▶ _EXERCISE DATA_:
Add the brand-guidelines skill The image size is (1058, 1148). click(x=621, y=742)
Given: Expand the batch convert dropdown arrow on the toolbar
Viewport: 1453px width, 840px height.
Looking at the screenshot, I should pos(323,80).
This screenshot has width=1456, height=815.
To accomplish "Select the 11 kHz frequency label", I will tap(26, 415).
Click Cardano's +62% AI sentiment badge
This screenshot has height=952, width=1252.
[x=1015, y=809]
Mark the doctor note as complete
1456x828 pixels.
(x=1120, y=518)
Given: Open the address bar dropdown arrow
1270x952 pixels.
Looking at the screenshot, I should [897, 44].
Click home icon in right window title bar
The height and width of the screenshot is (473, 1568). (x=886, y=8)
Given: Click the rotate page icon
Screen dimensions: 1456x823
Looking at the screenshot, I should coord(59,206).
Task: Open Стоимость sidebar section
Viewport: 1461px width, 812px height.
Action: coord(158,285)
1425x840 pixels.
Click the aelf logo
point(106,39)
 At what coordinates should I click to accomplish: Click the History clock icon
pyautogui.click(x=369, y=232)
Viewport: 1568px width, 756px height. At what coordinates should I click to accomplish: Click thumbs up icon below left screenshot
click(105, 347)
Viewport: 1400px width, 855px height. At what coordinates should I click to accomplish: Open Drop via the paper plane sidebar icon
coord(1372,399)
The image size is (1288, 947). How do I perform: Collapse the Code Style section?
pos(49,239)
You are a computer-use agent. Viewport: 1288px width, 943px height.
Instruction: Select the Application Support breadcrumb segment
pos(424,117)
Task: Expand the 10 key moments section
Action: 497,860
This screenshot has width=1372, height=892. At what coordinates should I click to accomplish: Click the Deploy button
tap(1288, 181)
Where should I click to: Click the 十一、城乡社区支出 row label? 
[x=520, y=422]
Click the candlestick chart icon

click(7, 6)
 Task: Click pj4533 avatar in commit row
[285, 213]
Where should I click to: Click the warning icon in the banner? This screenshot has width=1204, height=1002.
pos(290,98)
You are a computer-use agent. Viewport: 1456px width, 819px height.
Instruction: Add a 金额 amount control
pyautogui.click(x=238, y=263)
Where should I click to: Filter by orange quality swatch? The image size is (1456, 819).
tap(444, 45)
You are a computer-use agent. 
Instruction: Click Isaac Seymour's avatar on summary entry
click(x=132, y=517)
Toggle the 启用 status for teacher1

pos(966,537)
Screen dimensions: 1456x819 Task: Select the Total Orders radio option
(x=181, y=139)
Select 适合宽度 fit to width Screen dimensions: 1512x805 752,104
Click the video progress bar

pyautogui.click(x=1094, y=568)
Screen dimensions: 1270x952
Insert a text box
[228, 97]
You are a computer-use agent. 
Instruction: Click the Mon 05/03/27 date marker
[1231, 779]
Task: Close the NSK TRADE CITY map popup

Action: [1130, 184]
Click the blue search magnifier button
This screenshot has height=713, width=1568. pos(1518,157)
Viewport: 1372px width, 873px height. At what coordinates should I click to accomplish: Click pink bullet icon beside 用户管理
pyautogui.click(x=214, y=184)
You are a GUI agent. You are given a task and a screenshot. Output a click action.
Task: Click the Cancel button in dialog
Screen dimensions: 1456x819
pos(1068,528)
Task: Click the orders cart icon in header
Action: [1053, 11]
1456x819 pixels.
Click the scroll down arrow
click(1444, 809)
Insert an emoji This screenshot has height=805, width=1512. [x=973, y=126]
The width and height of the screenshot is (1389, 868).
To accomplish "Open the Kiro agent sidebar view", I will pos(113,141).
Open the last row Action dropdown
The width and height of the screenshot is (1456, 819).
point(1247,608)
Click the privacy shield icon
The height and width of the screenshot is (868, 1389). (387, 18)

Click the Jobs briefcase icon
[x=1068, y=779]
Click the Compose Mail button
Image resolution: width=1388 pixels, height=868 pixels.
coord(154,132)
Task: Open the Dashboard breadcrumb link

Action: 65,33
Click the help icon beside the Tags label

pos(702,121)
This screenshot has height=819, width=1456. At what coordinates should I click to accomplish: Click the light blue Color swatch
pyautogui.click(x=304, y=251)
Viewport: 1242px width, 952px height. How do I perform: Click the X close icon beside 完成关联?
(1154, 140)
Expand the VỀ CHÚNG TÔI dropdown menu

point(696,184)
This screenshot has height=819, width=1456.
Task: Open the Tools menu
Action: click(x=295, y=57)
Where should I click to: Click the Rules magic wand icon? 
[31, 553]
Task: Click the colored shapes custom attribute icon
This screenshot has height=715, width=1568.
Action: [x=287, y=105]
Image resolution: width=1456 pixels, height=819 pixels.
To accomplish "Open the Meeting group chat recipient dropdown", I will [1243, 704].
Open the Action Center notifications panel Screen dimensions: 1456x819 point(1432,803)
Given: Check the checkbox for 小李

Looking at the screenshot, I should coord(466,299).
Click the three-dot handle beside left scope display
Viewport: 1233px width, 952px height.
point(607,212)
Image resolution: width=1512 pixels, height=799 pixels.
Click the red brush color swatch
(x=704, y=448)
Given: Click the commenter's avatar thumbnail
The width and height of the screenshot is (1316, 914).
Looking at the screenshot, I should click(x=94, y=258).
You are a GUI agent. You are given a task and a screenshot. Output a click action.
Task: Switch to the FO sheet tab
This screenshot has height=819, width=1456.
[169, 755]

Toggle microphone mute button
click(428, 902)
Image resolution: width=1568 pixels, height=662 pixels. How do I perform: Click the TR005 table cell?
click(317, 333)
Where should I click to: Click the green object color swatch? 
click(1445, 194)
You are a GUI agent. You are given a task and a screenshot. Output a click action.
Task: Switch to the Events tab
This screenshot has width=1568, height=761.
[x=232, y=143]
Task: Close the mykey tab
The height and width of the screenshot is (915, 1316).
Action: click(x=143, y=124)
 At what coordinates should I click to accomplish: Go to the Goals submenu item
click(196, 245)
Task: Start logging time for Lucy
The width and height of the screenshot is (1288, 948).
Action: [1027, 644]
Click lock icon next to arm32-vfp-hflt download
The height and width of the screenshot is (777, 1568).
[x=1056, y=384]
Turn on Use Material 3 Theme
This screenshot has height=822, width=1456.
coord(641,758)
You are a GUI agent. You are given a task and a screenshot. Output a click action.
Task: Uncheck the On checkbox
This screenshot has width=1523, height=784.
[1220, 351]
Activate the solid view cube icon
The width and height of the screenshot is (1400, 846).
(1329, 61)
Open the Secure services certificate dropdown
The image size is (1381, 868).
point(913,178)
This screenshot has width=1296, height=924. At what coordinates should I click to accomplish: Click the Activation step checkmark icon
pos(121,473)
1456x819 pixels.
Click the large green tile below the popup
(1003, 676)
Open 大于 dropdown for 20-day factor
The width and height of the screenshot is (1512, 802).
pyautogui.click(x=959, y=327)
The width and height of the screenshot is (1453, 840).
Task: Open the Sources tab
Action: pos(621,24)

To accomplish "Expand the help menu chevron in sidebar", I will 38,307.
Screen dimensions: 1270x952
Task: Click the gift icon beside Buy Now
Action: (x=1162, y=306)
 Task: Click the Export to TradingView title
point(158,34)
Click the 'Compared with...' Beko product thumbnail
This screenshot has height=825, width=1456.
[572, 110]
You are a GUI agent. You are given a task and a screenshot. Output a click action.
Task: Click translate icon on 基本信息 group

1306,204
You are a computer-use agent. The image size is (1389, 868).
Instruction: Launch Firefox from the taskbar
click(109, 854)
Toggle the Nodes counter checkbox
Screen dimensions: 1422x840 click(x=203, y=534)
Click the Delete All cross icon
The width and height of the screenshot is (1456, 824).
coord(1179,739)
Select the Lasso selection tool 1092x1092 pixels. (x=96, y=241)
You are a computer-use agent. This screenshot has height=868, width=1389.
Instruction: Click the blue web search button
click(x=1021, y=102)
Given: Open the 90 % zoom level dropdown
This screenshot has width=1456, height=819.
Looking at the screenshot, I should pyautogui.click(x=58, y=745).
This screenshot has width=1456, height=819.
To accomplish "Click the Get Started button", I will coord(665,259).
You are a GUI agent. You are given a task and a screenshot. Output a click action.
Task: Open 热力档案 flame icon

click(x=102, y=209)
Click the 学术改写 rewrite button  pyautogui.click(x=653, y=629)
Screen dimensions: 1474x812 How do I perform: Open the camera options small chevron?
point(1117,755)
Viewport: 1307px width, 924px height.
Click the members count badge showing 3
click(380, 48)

▶ _REQUIRED ACTION_: From the line with "Select the Lasso" to the last line of the material, give every line again exactly, and only those lines.

▶ _YOUR SOLUTION_:
Select the Lasso selection tool 1092x1092 pixels. (x=96, y=241)
You are a computer-use agent. This screenshot has height=868, width=1389.
Instruction: Click the blue web search button
click(x=1021, y=102)
Given: Open the 90 % zoom level dropdown
This screenshot has width=1456, height=819.
Looking at the screenshot, I should pyautogui.click(x=58, y=745).
This screenshot has width=1456, height=819.
To accomplish "Click the Get Started button", I will coord(665,259).
You are a GUI agent. You are given a task and a screenshot. Output a click action.
Task: Open 热力档案 flame icon

click(x=102, y=209)
Click the 学术改写 rewrite button  pyautogui.click(x=653, y=629)
Screen dimensions: 1474x812 How do I perform: Open the camera options small chevron?
point(1117,755)
Viewport: 1307px width, 924px height.
Click the members count badge showing 3
click(380, 48)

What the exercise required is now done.